• _WORK TO COMPLETE_
(1) Transcribe the True Story article between "Additionally, Chris Hemsworth" and "serve as co-producers.", inclusive, word for word.
(2) In the premise of the True Story article, what makes the tour stop in Philadelphia significant? Answer in one to three sentences.
(3) Resume the article on the series True Story from the point where it stops.

• _TEXT_

-----

True Story is an American drama limited series created by Eric Newman for Netflix. The series premiered on November 24, 2021, and consists of seven episodes.

Premise 
A tour stop in Philadelphia becomes a matter of life and death for one of the world's most famous comedians.

Cast and characters 
 Kevin Hart as Kid, a rising comedian
 Wesley Snipes as Carlton, Kid's older brother
 Tawny Newsome as Billie
 Paul Adelstein as Todd
 Will Catlett as Herschel
 Chris Diamantopoulos as Savvas
 Billy Zane as Ari
 Lauren London as Monyca
 Ash Santos as Daphne
 John Ales as Nikos
 Theo Rossi as Gene, a wildly excitable and enthusiastic superfan of Kid
Emmanuel Kabongo as Man (uncredited)

Additionally, Chris Hemsworth and Ellen DeGeneres make cameo appearances as themselves.

Episodes

Production

Development 
On December 9, 2020, it was announced that Kevin Hart and Wesley Snipes would star in the limited series True Story. The series is created and executive produced by Eric Newman. The series is the television drama debut for Hart, who also executive produces, along with showrunner Charles Murray, director Stephen Williams, and Dave Becky. Hartbeat Productions and Grand Electric produce the series. Caroline Currier, Mike Stein, and Tiffany Brown serve as co-producers.

-----

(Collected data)
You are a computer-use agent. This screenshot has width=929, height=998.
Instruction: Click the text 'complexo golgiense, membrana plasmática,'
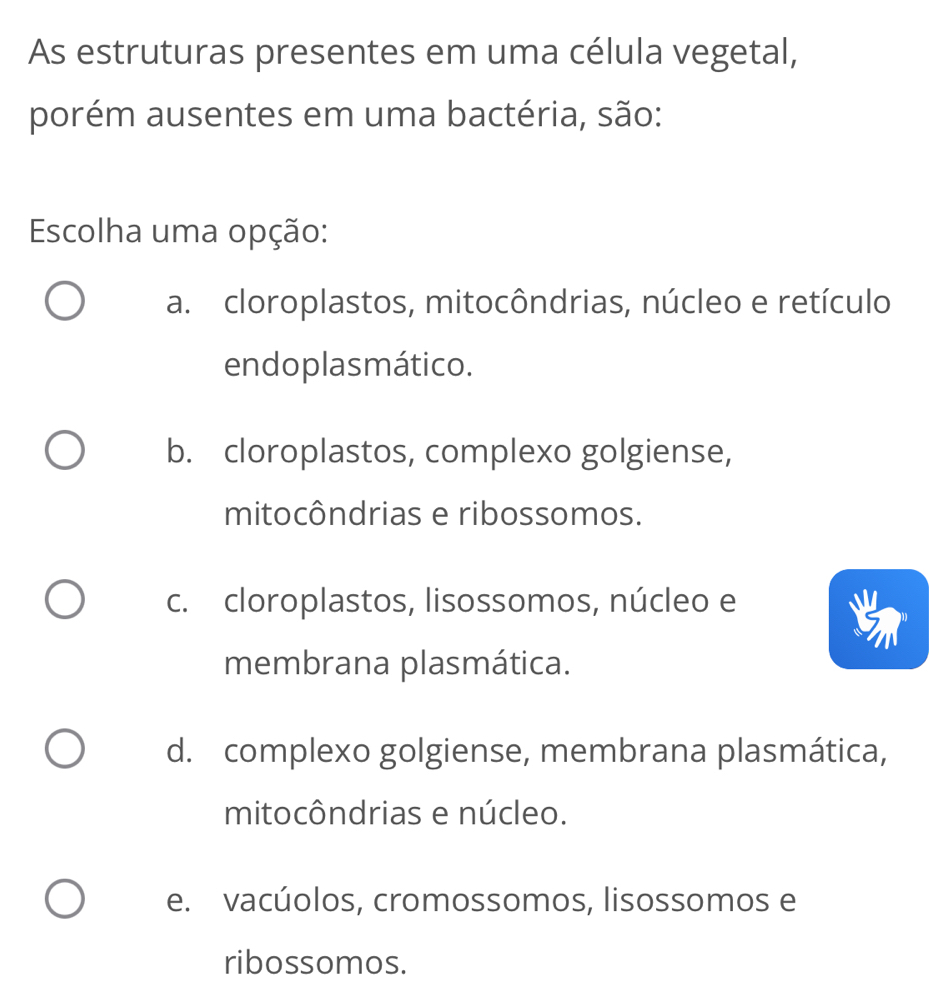pos(556,750)
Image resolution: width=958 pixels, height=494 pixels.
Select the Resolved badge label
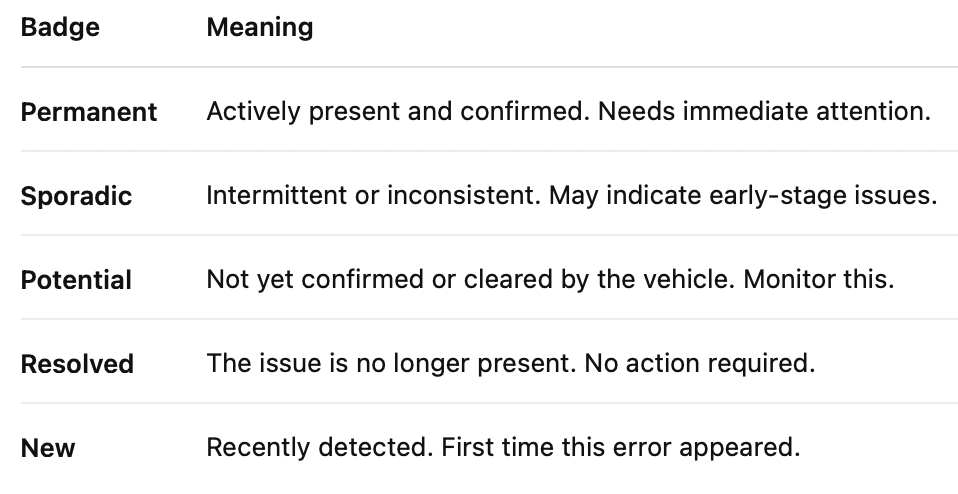tap(77, 364)
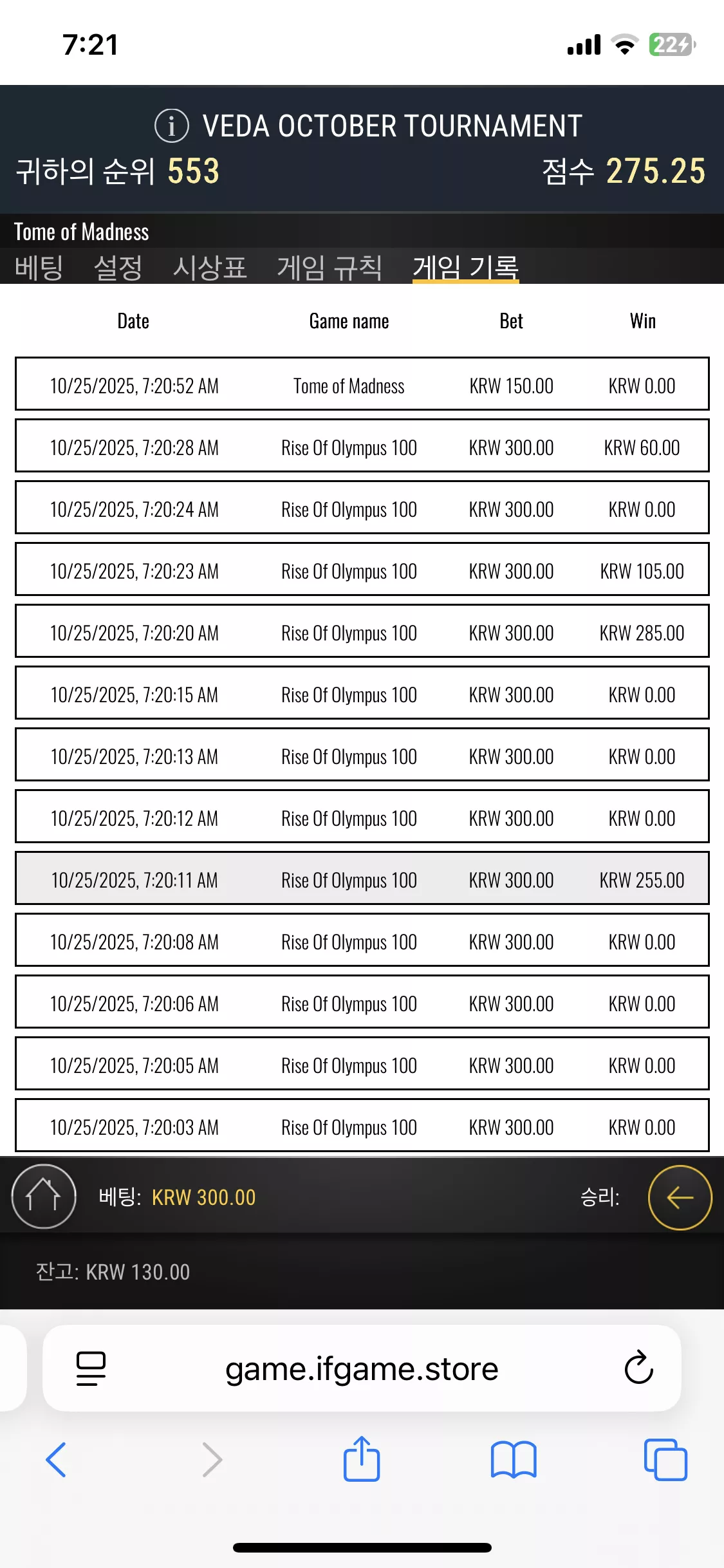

-----

• _TASK-BY-TASK RESULTS_
(1)
Additionally, Chris Hemsworth and Ellen DeGeneres make cameo appearances as themselves.

Episodes

Production

Development 
On December 9, 2020, it was announced that Kevin Hart and Wesley Snipes would star in the limited series True Story. The series is created and executive produced by Eric Newman. The series is the television drama debut for Hart, who also executive produces, along with showrunner Charles Murray, director Stephen Williams, and Dave Becky. Hartbeat Productions and Grand Electric produce the series. Caroline Currier, Mike Stein, and Tiffany Brown serve as co-producers.

(2) The Philadelphia tour stop becomes a matter of life and death for one of the world's most famous comedians.

(3)
Casting 
Alongside the series announcement, Kevin Hart and Wesley Snipes were cast. In February 2021, Tawny Newsome, Paul Adelstein, Will Catlett, Chris Diamantopoulos, Billy Zane, Lauren London, Ash Santos, and John Ales were cast. Theo Rossi was cast a month later.

Filming 
Filming was set to begin in late January 2021.

Reception
The review aggregator website Rotten Tomatoes reported a 57% approval rating with an average rating of 5.9/10, based on 20 critic reviews. The website's critics consensus reads, "Kevin Hart and Wesley Snipes make for a compelling duo, but True Story muffles their chemistry with a dawdling, unmemorable plot." Metacritic gave the series a weighted average score of 54 out of 100 based on 11 critics, indicating "mixed or average reviews".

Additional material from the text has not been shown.